1. Definition
- NearMiss = a family of undersampling methods for imbalanced classification.
- Unlike random undersampling, which drops majority samples randomly, NearMiss selects majority samples based on their distance to minority samples.
- Goal: keep informative majority examples that are hardest to classify, while discarding “easy” ones.
2. How It Works
NearMiss has different versions (commonly NearMiss-1, NearMiss-2, NearMiss-3).
NearMiss-1
- For each majority class sample, compute its average distance to the k closest minority samples.
- Select the majority samples with the smallest average distance.
- Keeps majority samples that are close to minority samples → forces decision boundary to be more precise.
NearMiss-2
- For each majority class sample, compute its average distance to the k farthest minority samples.
- Select majority samples with smallest average distance to those farthest minority samples.
- Ensures minority class is well surrounded by majority samples.
NearMiss-3
- For each minority sample, select a fixed number of its nearest majority samples.
- Ensures every minority sample has nearby majority samples included.
3. Advantages
- Keeps informative boundary points rather than discarding data randomly.
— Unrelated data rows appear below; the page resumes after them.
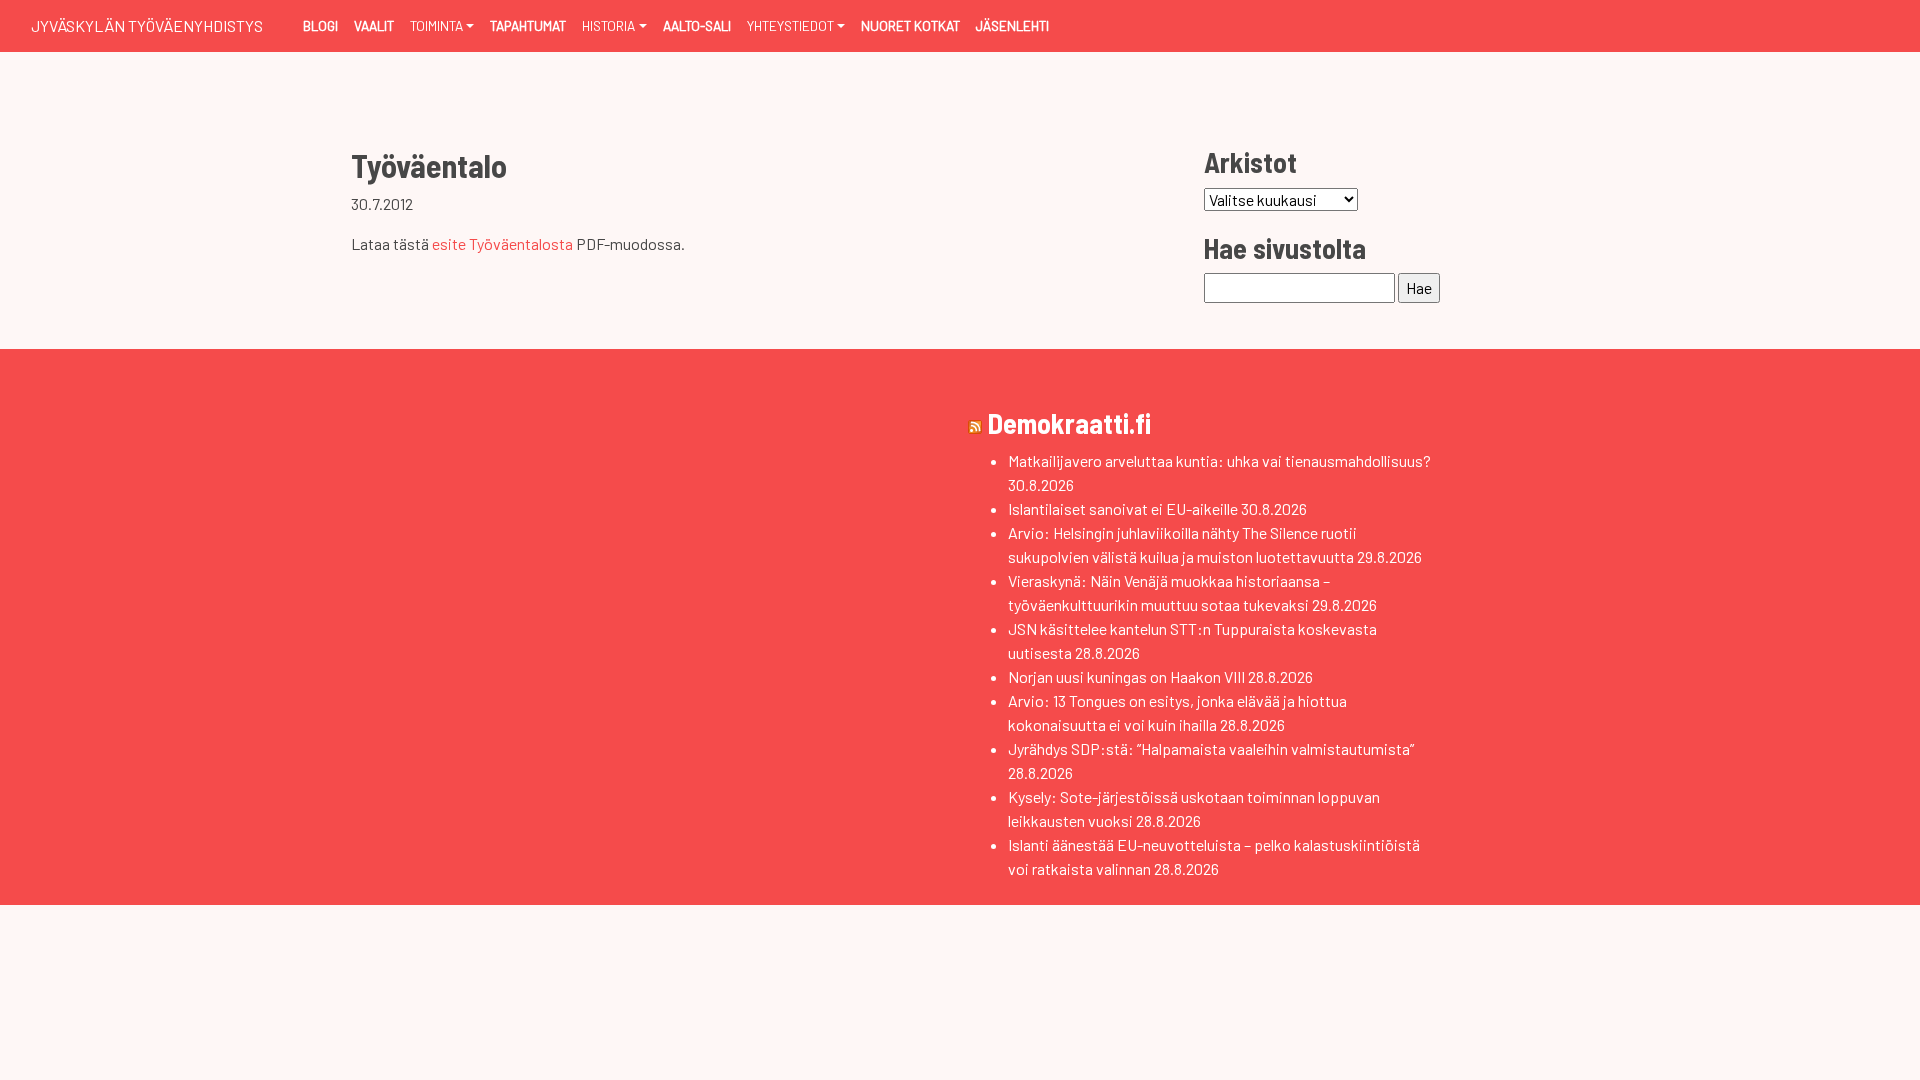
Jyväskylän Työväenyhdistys (147, 25)
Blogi (320, 25)
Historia (608, 25)
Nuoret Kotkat (910, 25)
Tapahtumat (528, 25)
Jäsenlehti (1012, 25)
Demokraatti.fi (1069, 423)
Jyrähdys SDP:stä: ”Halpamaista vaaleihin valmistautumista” (1211, 748)
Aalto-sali (697, 25)
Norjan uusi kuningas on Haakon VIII (1126, 676)
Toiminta (436, 25)
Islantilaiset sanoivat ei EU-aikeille (1123, 508)
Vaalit (374, 25)
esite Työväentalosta (502, 243)
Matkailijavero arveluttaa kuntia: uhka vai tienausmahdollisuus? (1219, 460)
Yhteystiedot (790, 25)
- Reduces bias toward the majority class.
- Better generalization than naive undersampling in many cases.
4. Disadvantages
- Computationally expensive (requires distance calculations).
- May remove “easy” samples too aggressively, causing overfitting to difficult regions.
- Choice of k (neighbors) strongly affects results.
5. Example (Python, imbalanced-learn)
from imblearn.under_sampling import NearMiss
from collections import Counter
X, y = ... # features and labels
print("Original distribution:", Counter(y))
nm = NearMiss(version=1) # can choose version=1,2,3
X_res, y_res = nm.fit_resample(X, y)
print("Resampled distribution:", Counter(y_res))
6. Comparison
| Method | Selection Criterion | Effect |
|---|---|---|
| Random Undersampling | Randomly remove majority samples | Fast but may lose important info |
| Cluster-based Undersampling | Use clustering to keep representatives | Preserves diversity |
| NearMiss | Keep majority samples closest/farthest to minority (distance-based) | Focuses on class boundaries |
Summary
- NearMiss = distance-based undersampling strategy for imbalanced datasets.
- Versions differ in how they pick majority samples (closest, farthest, or per minority).
- Helps refine decision boundary but is computationally heavier than random methods.